▶ Task to carry out:
The data below should be copied over with complete accuracy.

▶ Data listing:
┌────────

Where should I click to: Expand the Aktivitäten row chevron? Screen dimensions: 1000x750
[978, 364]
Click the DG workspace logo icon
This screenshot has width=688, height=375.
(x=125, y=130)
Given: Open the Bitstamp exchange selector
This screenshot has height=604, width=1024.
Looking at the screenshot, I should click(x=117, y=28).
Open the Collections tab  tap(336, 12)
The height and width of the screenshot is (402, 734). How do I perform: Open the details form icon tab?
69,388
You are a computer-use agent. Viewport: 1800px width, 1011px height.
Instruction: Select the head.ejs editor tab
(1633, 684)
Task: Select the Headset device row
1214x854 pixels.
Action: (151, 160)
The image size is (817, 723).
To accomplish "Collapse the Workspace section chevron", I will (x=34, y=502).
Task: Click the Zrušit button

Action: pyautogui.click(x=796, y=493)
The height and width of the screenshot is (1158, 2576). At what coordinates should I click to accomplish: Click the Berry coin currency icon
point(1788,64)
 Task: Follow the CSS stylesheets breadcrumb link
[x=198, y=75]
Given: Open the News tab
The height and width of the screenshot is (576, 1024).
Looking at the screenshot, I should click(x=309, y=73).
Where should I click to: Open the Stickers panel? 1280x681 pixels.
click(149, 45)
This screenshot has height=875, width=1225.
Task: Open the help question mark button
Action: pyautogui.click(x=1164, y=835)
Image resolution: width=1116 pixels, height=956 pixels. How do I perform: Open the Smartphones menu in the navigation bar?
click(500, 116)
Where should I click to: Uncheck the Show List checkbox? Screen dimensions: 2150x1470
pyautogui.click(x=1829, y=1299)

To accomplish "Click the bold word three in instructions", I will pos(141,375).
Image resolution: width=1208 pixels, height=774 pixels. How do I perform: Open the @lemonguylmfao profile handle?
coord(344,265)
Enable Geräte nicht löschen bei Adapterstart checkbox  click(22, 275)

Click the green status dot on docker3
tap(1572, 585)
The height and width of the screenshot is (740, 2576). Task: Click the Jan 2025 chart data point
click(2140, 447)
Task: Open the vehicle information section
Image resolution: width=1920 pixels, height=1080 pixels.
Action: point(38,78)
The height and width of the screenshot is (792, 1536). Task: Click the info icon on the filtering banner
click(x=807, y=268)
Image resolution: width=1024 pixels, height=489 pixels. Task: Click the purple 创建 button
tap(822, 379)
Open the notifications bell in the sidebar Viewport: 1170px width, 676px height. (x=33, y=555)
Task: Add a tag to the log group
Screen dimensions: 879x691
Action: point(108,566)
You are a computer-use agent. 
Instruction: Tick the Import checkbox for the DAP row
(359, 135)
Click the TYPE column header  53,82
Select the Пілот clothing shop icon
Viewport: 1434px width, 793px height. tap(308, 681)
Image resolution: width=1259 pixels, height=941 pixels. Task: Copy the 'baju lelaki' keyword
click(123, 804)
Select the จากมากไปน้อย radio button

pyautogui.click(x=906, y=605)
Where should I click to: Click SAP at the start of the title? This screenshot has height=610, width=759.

└────────

▶ Response:
Where should I click to: Expand the Aktivitäten row chevron? Screen dimensions: 1000x750
[978, 364]
Click the DG workspace logo icon
This screenshot has width=688, height=375.
(x=125, y=130)
Given: Open the Bitstamp exchange selector
This screenshot has height=604, width=1024.
Looking at the screenshot, I should click(x=117, y=28).
Open the Collections tab  tap(336, 12)
The height and width of the screenshot is (402, 734). How do I perform: Open the details form icon tab?
69,388
You are a computer-use agent. Viewport: 1800px width, 1011px height.
Instruction: Select the head.ejs editor tab
(1633, 684)
Task: Select the Headset device row
1214x854 pixels.
Action: (151, 160)
The image size is (817, 723).
To accomplish "Collapse the Workspace section chevron", I will (x=34, y=502).
Task: Click the Zrušit button

Action: pyautogui.click(x=796, y=493)
The height and width of the screenshot is (1158, 2576). At what coordinates should I click to accomplish: Click the Berry coin currency icon
point(1788,64)
 Task: Follow the CSS stylesheets breadcrumb link
[x=198, y=75]
Given: Open the News tab
The height and width of the screenshot is (576, 1024).
Looking at the screenshot, I should click(x=309, y=73).
Where should I click to: Open the Stickers panel? 1280x681 pixels.
click(149, 45)
This screenshot has height=875, width=1225.
Task: Open the help question mark button
Action: pyautogui.click(x=1164, y=835)
Image resolution: width=1116 pixels, height=956 pixels. How do I perform: Open the Smartphones menu in the navigation bar?
click(500, 116)
Where should I click to: Uncheck the Show List checkbox? Screen dimensions: 2150x1470
pyautogui.click(x=1829, y=1299)

To accomplish "Click the bold word three in instructions", I will pos(141,375).
Image resolution: width=1208 pixels, height=774 pixels. How do I perform: Open the @lemonguylmfao profile handle?
coord(344,265)
Enable Geräte nicht löschen bei Adapterstart checkbox  click(22, 275)

Click the green status dot on docker3
tap(1572, 585)
The height and width of the screenshot is (740, 2576). Task: Click the Jan 2025 chart data point
click(2140, 447)
Task: Open the vehicle information section
Image resolution: width=1920 pixels, height=1080 pixels.
Action: point(38,78)
The height and width of the screenshot is (792, 1536). Task: Click the info icon on the filtering banner
click(x=807, y=268)
Image resolution: width=1024 pixels, height=489 pixels. Task: Click the purple 创建 button
tap(822, 379)
Open the notifications bell in the sidebar Viewport: 1170px width, 676px height. (x=33, y=555)
Task: Add a tag to the log group
Screen dimensions: 879x691
Action: point(108,566)
You are a computer-use agent. 
Instruction: Tick the Import checkbox for the DAP row
(359, 135)
Click the TYPE column header  53,82
Select the Пілот clothing shop icon
Viewport: 1434px width, 793px height. tap(308, 681)
Image resolution: width=1259 pixels, height=941 pixels. Task: Copy the 'baju lelaki' keyword
click(123, 804)
Select the จากมากไปน้อย radio button

pyautogui.click(x=906, y=605)
Where should I click to: Click SAP at the start of the title? This screenshot has height=610, width=759.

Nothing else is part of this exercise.